[Python-3000] Unicode identifiers (Was: sets in P3K?)

Sat Apr 29 00:21:11 CEST 2006

On 4/28/06, "Martin v. Löwis" <martin at v.loewis.de> wrote:
> Guido van Rossum wrote:
> >> I was hoping to propose a PEP on non-ASCII identifiers some
> >> day; that would (of course) include a requirement that the
> >> standard library would always be restricted to ASCII-only
> >> identifiers as a style-guide.
> >
> > IMO communication about code becomes much more cumbersome if there are
> > non-ASCII letters in identifiers, and the rules about what's a letter,
> > what's a digit, and what separates two identifiers become murky.
>
> It depends on the language you use to communicate. In English,
> it is certainly cumbersome to talk about Chinese identifiers.
> OTOH, I believe it is cumbersome to communicate about English
> identifiers in Chinese, either, because the speakers might
> not even know what the natural-language concept behind the
> identifiers is, and because they can't pronounce the identifier.

True; but (and I realize we're just pitting our beliefs against each
other here) I believe that Chinese computer users are more likely to
be able (and know how) to type characters in the Latin alphabet than
Western programmers are able to type Chinese. For example, I notice
that baidu.cn (a Chinese search engine) spells its own name (a big
brand in China) using the Latin alphabet. I expect that Chinese users
are used to typing "baidu.cn" in their browser's search bar, rather
than Chinese characters.

> As for lexical aspects: these are really straight-forward.
> In principal, it would be possible to allow any non-ASCII
> character as part of an identifier: all punctuation is ASCII,
> so anything non-ASCII can't possibly be punctuation for the
> language. However, that much freedom would be confusing;
> the Unicode consortium has established rules of what characters
> should be allowed in identifiers, and these rules intend to
> match the intuition of the users of these characters.

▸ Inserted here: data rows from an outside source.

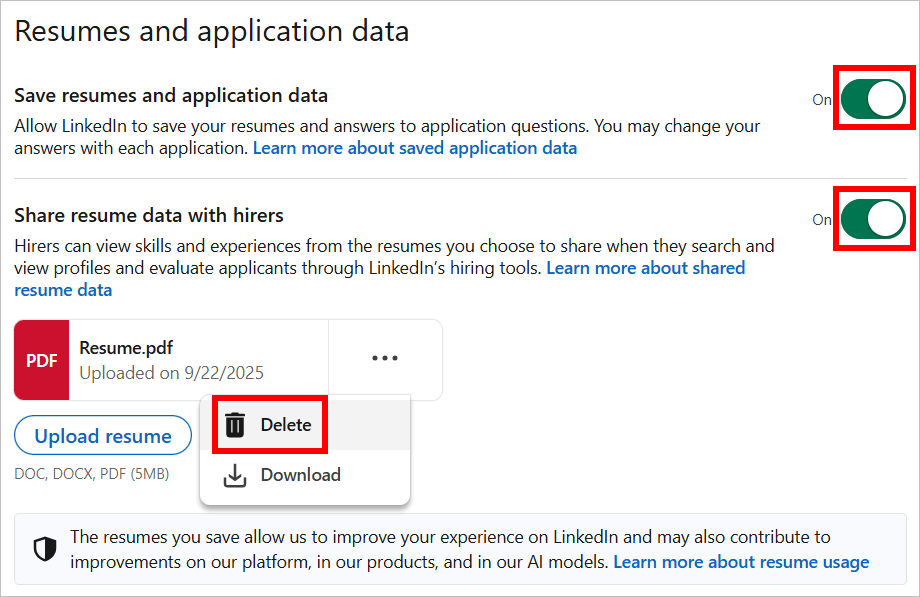Click the Resumes and application data heading
Screen dimensions: 920x597
212,30
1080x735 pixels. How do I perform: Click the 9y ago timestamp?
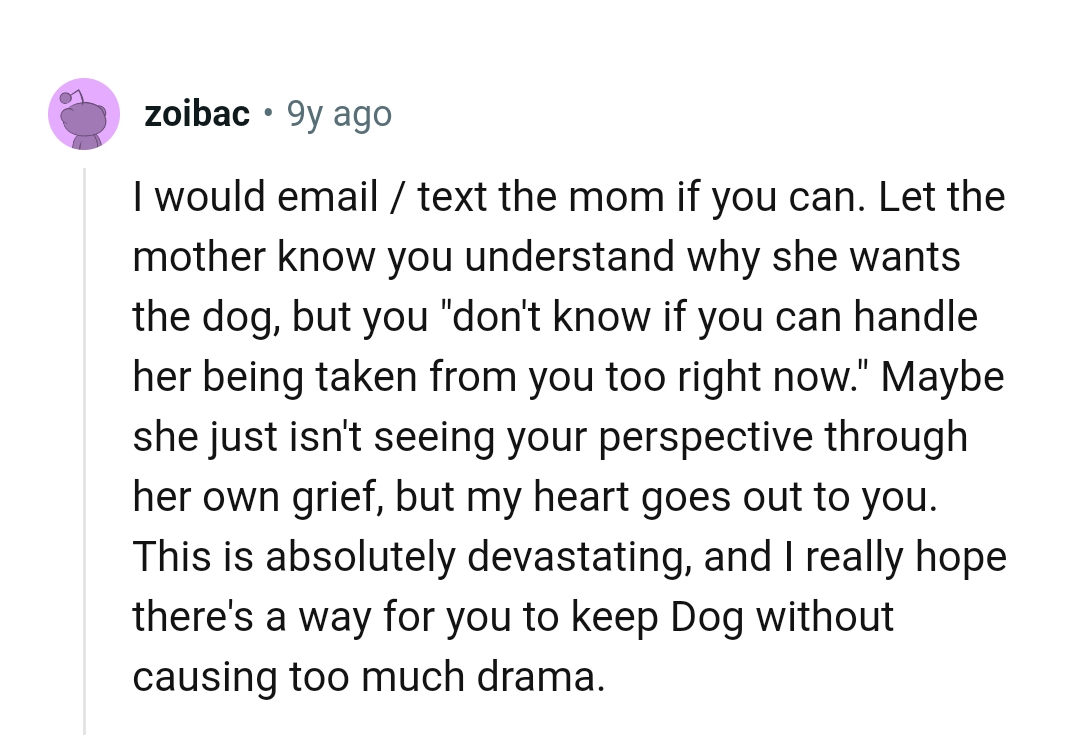339,113
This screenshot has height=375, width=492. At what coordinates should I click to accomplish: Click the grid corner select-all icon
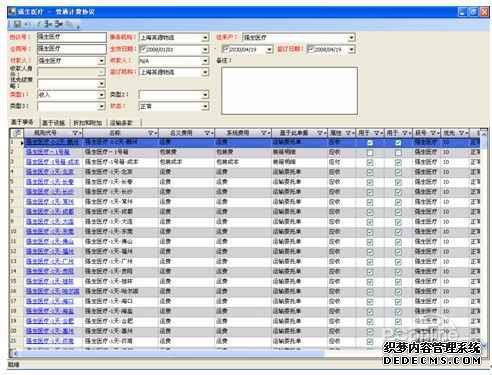[x=17, y=133]
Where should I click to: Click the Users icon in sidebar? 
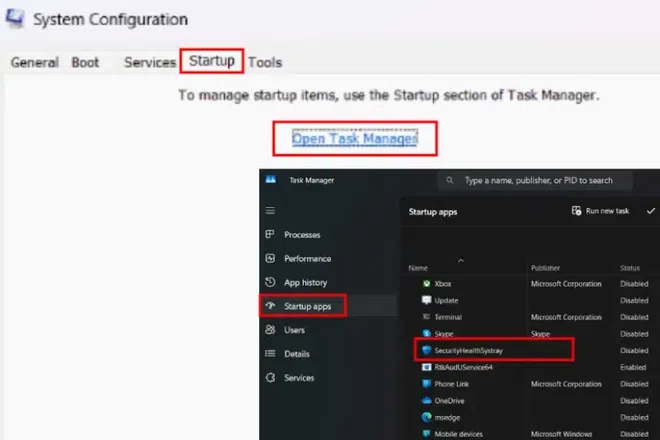[270, 330]
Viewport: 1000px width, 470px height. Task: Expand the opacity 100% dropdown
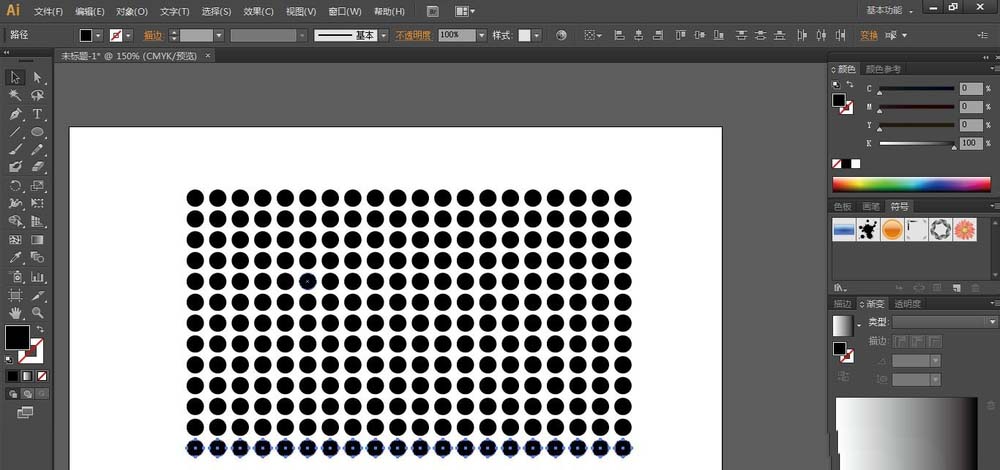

Right; for example the "nice" quotes, dashes and ellipsis that Word
likes to generate are not ASCII, but they feel like punctuation to me,
and it would be very confusing if they were allowed in identifiers.

> The distinction of letters and digits is also straight-forward:
> a digit is ASCII [0-9]; it's a separate lexical class only
> because it plays a special role in (number) literals. More
> generally, there is the distinction of starter and non-starter
> characters.

But Unicode has many alternative sets digits for which "isdigit" is true.

> An identifier ends when the first non-identifier character
> is encountered (although I don't think there are many places
> in Python where you can have two identifiers immediately following
> each other).

You can as far a the lexer is concerned because the lexer treats
keywords as "just" identifiers. Only the parser knows which ones are
really keywords.

--
--Guido van Rossum (home page: http://www.python.org/~guido/)